▶ _Direction_
Continue the review essay below about conservative and libertarian public interest law groups from the point where it stops.

A Vast Right-Wing Conspiracy

It's neither vast nor a conspiracy. Discuss.

By Jonathan H. Adler

THE INSTITUTE FOR JUSTICE HAS COME A LONG WAY in 14 years. Founded in 1991 with three attorneys and a modest budget, the libertarian law firm has become a force to reckon with in the public interest legal world. Its first big win came with its successful defense of public school vouchers before the United States Supreme Court in 2002. This year, Institute for Justice, or I.J., attorneys have argued two cases before the high court. In Kelo v. New London, the firm challenged the local use of eminent domain for economic development. In Swedenburg v. Kelly, it fought state laws that limit out-of-state wine sales. I.J. also filed "friend of the court" briefs in other cases.

I.J. is but one soldier in a growing army of right-leaning public interest legal foundations that have come to the fore of legal advocacy in recent years. Beginning in the 1970s, libertarians and religious conservatives began to create public interest legal groups that were modeled on successful liberal and progressive foundations like the American Civil Liberties Union and the NAACP Legal Defense and Educational Fund Inc. What began with a few small groups has become an active and effective legal force—one that is increasingly earning notice, shaping law, and drawing criticism from opponents.

Bringing Justice to the People: The Story of the Freedom-Based Public Interest Law Movement, a recent book published by the conservative Heritage Foundation, chronicles the growth of groups like the Institute for Justice through profiles of groups and essays about issues written by leaders in the movement. As such, it offers a valuable inside view to the lawyers and the lawsuits that increasingly influence the nation's public law. Important as the topic is, the collection contains the sort of puffery you might expect from essays written by the individuals who are this book's subjects. Its deeper flaw is that it papers over real divisions among conservative and libertarian groups. There is no right-wing legal monolith, no cohesive, unified "freedom-based public interest law movement," as the book's title suggests. The groups collected under this moniker lack a single, overarching agenda. For every I.J. advancing libertarian notions about government power, there is a more traditional conservative group seeking to protect Judeo-Christian moral values and preserve or expand religion's place in the public square. Although such groups may see a common enemy in the liberal elites that they believe still dominate the nation's legal culture, the organizations have different goals, different funding sources, and different constituencies—and sometimes they even go toe-to-toe against one another.

If current trends continue and Republicans are able to put a conservative imprint on the nation's courts, the divisions among the groups profiled in Bringing Justice to the People may well grow. Conservative and libertarian legal organizations were first launched in the 1970s and '80s to fight what they saw as the excesses of the liberal welfare state. At the time, most such groups sought to challenge "judicial activism," to beat back the sprawl of government and regulations, and to restore the "original intent" of the Constitution. Since then, they have scored important legal victories challenging local affirmative action programs, threats to conservative speech on college campuses, and government restrictions on land use.

▶ _Given data_
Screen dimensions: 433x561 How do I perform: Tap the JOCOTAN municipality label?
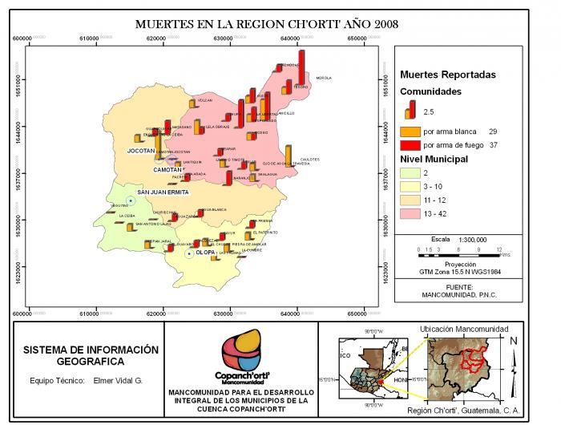(x=141, y=151)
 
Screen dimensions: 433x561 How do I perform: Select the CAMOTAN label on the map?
(x=167, y=170)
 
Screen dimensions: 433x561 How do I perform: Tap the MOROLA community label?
(x=324, y=79)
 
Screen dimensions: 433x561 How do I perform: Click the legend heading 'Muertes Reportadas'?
(x=447, y=75)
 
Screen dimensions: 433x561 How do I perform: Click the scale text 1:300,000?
(x=473, y=239)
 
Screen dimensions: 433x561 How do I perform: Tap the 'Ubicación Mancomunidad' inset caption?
(x=463, y=330)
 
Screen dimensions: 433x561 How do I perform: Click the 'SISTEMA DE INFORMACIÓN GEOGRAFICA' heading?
(x=91, y=356)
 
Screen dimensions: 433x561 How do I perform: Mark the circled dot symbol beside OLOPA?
(x=189, y=253)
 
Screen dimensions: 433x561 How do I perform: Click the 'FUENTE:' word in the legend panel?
(x=459, y=285)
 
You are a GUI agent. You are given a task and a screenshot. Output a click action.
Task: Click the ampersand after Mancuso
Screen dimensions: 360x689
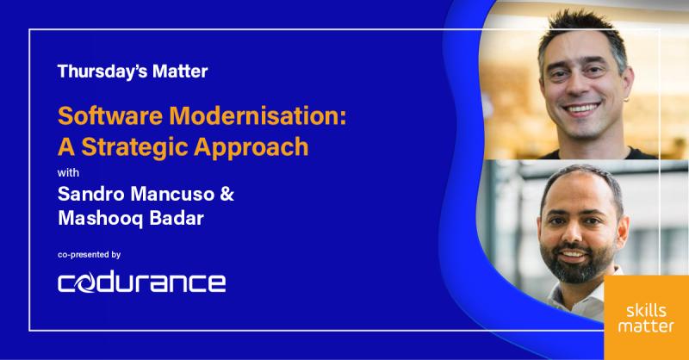click(x=227, y=195)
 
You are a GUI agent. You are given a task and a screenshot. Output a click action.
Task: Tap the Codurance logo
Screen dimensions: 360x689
click(x=141, y=282)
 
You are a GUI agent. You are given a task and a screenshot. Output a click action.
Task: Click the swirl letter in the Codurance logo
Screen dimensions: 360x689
click(x=90, y=282)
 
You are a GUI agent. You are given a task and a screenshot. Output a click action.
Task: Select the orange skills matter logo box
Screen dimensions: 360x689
click(x=645, y=317)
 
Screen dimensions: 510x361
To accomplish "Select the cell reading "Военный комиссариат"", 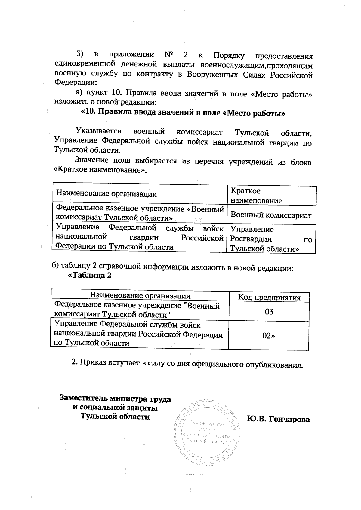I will [271, 215].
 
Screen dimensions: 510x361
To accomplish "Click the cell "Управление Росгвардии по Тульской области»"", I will [271, 239].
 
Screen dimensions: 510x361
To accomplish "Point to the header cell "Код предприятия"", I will [269, 298].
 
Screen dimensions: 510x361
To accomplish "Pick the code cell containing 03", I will [269, 312].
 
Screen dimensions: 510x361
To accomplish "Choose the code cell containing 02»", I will [269, 336].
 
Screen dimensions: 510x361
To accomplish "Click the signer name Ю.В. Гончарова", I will [278, 419].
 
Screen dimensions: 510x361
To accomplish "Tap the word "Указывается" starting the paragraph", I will [99, 131].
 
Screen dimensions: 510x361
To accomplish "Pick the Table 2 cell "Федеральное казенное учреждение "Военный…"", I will [137, 310].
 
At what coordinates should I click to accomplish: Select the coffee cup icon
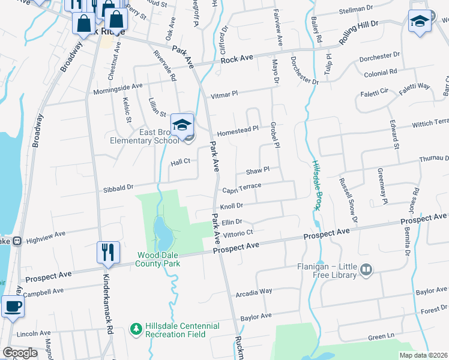point(13,306)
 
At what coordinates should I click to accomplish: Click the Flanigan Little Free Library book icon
point(365,271)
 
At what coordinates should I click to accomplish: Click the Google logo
point(20,353)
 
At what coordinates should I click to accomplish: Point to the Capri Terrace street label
point(242,188)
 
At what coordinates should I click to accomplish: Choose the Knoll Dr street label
point(231,205)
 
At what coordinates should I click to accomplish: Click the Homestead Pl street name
point(237,129)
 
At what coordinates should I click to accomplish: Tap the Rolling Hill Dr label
point(359,32)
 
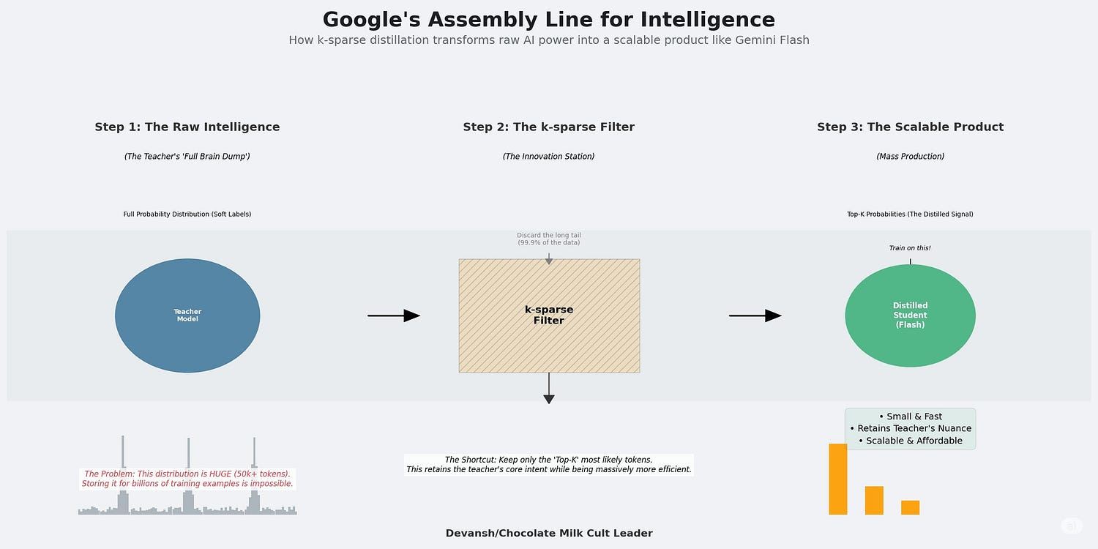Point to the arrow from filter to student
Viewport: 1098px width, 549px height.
point(755,315)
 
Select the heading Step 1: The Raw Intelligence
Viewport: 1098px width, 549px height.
point(187,127)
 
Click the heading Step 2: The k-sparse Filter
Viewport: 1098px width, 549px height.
point(549,127)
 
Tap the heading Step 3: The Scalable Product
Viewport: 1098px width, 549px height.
point(910,127)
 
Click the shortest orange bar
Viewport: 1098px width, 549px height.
point(910,507)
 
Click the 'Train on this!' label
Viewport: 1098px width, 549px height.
point(910,248)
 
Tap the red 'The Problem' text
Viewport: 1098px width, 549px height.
point(187,479)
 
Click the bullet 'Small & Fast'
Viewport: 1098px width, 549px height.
point(911,417)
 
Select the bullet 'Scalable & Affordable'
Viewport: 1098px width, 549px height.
point(911,441)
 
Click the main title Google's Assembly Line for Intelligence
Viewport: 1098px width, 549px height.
point(549,20)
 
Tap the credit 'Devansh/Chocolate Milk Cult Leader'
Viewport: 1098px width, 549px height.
point(549,534)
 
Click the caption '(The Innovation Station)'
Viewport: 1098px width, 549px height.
point(549,157)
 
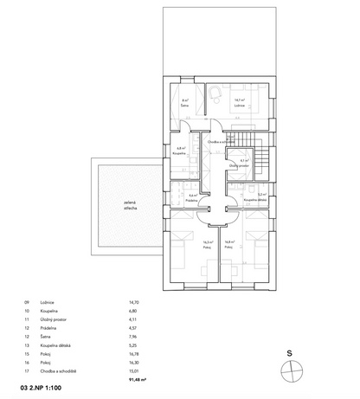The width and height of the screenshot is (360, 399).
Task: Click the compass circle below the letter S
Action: [x=297, y=369]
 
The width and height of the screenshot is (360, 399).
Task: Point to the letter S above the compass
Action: [x=297, y=353]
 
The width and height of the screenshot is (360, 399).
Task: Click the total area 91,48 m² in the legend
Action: [x=137, y=378]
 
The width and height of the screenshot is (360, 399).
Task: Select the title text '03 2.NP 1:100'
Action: [x=40, y=390]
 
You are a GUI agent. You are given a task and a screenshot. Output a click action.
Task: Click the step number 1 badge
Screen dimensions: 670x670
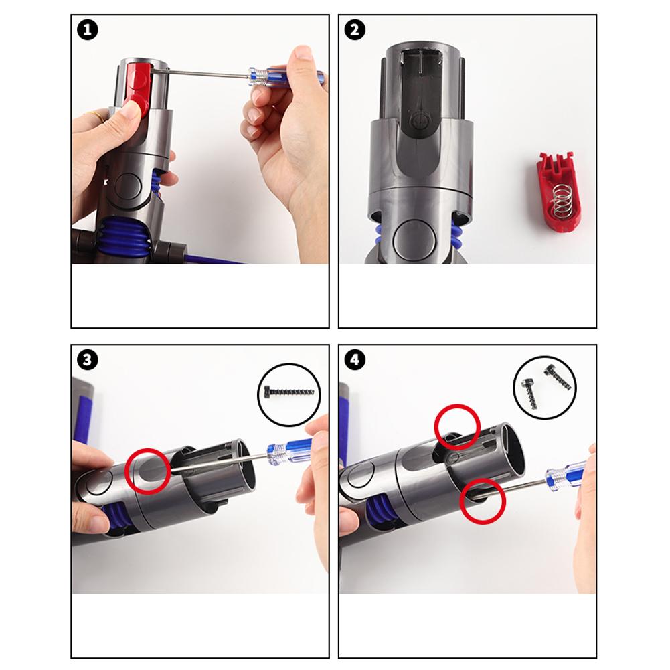[88, 30]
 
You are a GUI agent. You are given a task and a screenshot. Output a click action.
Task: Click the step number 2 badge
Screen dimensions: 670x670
[355, 30]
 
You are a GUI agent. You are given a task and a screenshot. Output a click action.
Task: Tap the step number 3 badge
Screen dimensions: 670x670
[88, 360]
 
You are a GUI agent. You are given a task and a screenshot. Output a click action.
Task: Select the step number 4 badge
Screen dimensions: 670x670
[355, 360]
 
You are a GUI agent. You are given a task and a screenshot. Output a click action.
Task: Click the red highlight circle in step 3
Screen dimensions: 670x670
[147, 471]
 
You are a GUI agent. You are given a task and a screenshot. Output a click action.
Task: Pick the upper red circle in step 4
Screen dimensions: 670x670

▶ _Result for this task_
Yet with government in Republican hands, it is not surprising that some of these groups are now willing to focus their efforts on working with the government rather than against it. For example, some right-leaning legal groups threw their hats in with the Bush Administration, defending a broad interpretation of federal power to detain enemy combatants and fight the war on terror. Others have focused on defending school choice programs or public displays of religious symbols on government property. These and other issues, like the meaning of federalism and the extent to which the Bill of Rights protects individual autonomy, could provoke significant clashes on the right in coming decades.

AS WITH SO MUCH ON THE CONTEMPORARY RIGHT, the origins of the conservative and libertarian public interest legal movements can be traced back to Ronald Reagan. In the early 1970s, several liberal public interest groups challenged then-California governor Reagan's policies that reformed the state's welfare system and limited its welfare rolls. Despite success in reducing fraud and shrinking state expenditures while increasing grants to California's remaining welfare recipients, the reforms had no "public interest" defenders in court. Several one-time Reagan staffers, including Ronald Zumbrun, took it upon themselves to fill this gap, launching the Pacific Legal Foundation in 1973 to mount from the right legal challenges to government regulations in the areas of business and land use. By 1978, 10 other libertarian-leaning litigation outfits were in business nationwide. Since that time, the Landmark Legal Foundation has fought for school choice and other market-based "empowerment" strategies as alternatives to affirmative action, and the Mountain States Legal Foundation has challenged environmental restrictions on both federal and private land.

At the same time that these firms were emerging to challenge regulation, other right-leaning public interest firms were founded with very different goals. The Christian Legal Society launched the Center for Law and Religious Freedom in 1975 to ensure that religious organizations had equal access to schools and other public institutions. Other groups quickly followed, including the Rutherford Institute, which defends religious speech in schools (and which helped represent Paula Jones in her suit against Bill Clinton), and the American Center for Law and Justice, which styles itself as a religiously oriented anti-ACLU. The catalysts for this movement were, on the one hand, a series of court decisions on church and state issues that were perceived to threaten religious expression in the public square, and, on the other, the sense that the courts were failing to protect traditional religious values. Over the years, the groups' focus has expanded beyond the sphere of religion to include positions on home schooling and the war on terror. In each case, however, the groups believe that their positions counter the pervasive influence of modern liberalism on the nation and its legal institutions.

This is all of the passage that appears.